Exercise description
Could you write the next part of the article on the oxygen–argon ratio below, starting right after its last sentence?

Document extract
────

= Oxygen–argon ratio =

In chemistry, a sample's oxygen–argon ratio (or oxygen/argon ratio) is a comparison between the concentrations of oxygen (O_{2}) and the noble gas argon (Ar), either in air or dissolved in a liquid such as seawater. The two gases have very similar physical properties such as solubility and diffusivity, as well as a similar temperature dependence, making them easy to compare.

==Applications==

===Biological activity in seawater===
Measurements of primary productivity in the ocean can be made using this ratio. The concentration of oxygen dissolved in seawater varies according to biological processes (photosynthesis and respiration) as well as physical processes (air-sea gas exchange, temperature and pressure changes, lateral mixing and vertical diffusion). Argon concentrations, by contrast, vary only by physical processes.

────

Dataset excerpts
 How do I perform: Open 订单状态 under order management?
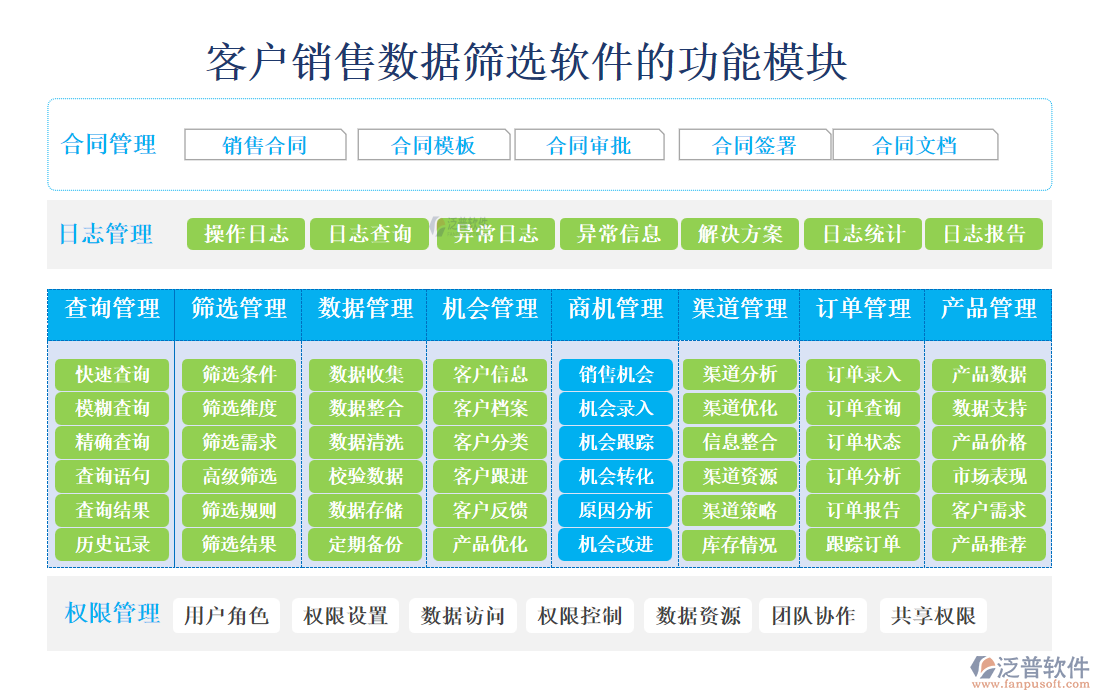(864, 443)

────

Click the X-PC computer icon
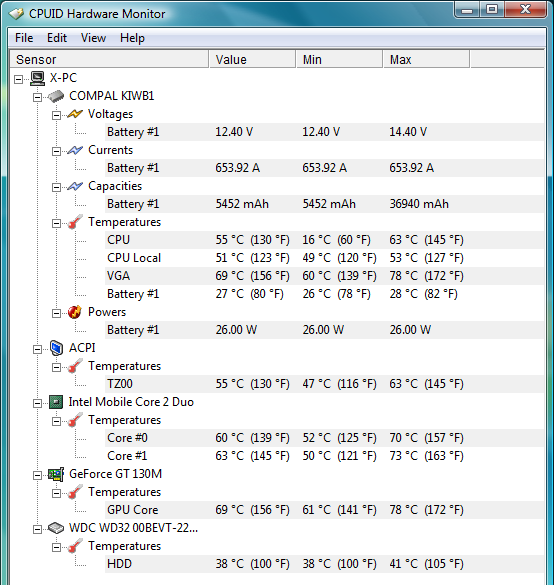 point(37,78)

────

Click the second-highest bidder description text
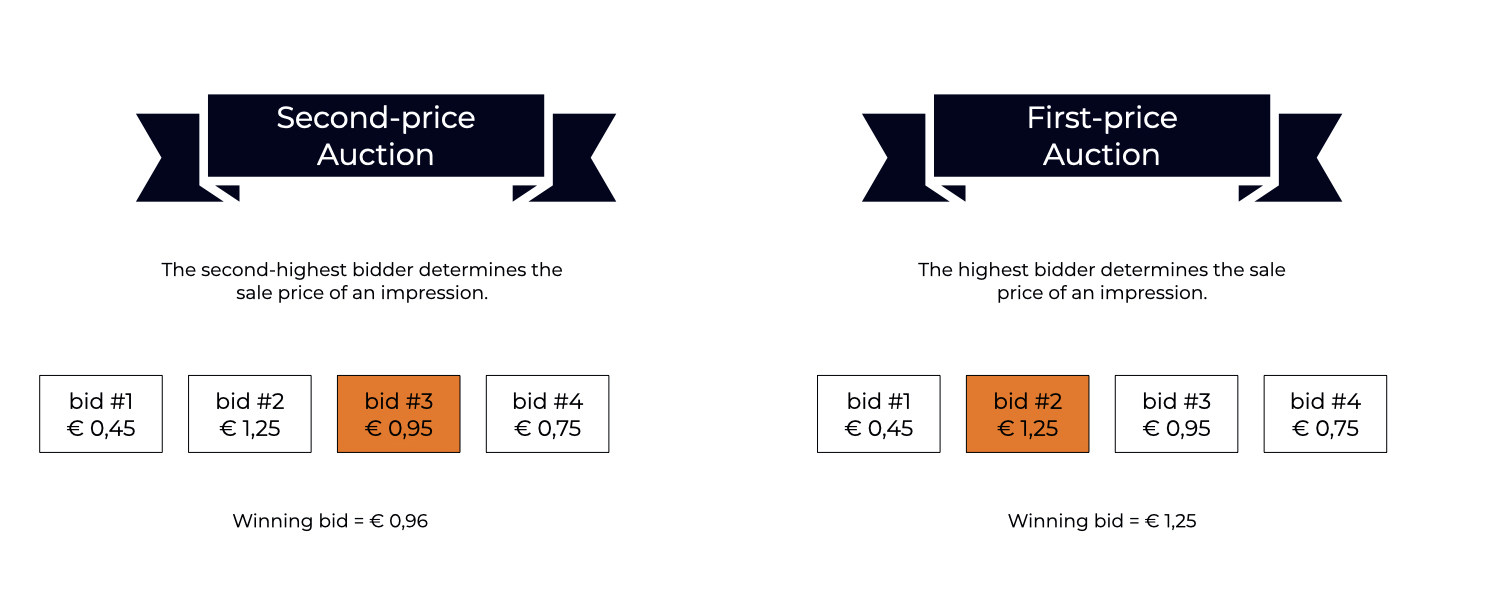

────

Response to the task
This technique was first used by Craig and Hayward (1987) when they separated oxygen supersaturations into a biological and a physical component. This O_{2}/Ar supersaturation can be defined as

∆(O_{2}/Ar)=(c(O_{2} )/c(Ar)) / (c_{sat}(O_{2})/(c_{sat}(Ar))) -1

where (∆O_{2})/Ar is the difference between O_{2} production via photosynthesis and removal via respiration, c is the concentration of dissolved gas and c_{sat} is the saturated concentration of the gas in water at a specific temperature, salinity and pressure.

Oxygen and argon concentrations can be compared using samples from water systems aboard ships using either a membrane inlet mass spectrometer (MIMS) or an equilibrator inlet mass spectrometer (EIMS). The measurements can then be used in conjunction with air-sea gas exchange values to calculate biologically induced air-sea O_{2} fluxes and net community production.

===Determining leakage rates in sealed packaging===
Because oxygen and argon leak through packaging material at different rates, comparing the ratios inside a package can determine if and how quickly air from outside has leaked in.

===Manufacturing===
The characteristics of steel, in particular the carbon and chromium content, can be controlled by adjusting the oxygen/argon ratio during the manufacturing process. The oxygen/argon ratio is also important in the creation of thin films used in the manufacture of lithium-ion batteries.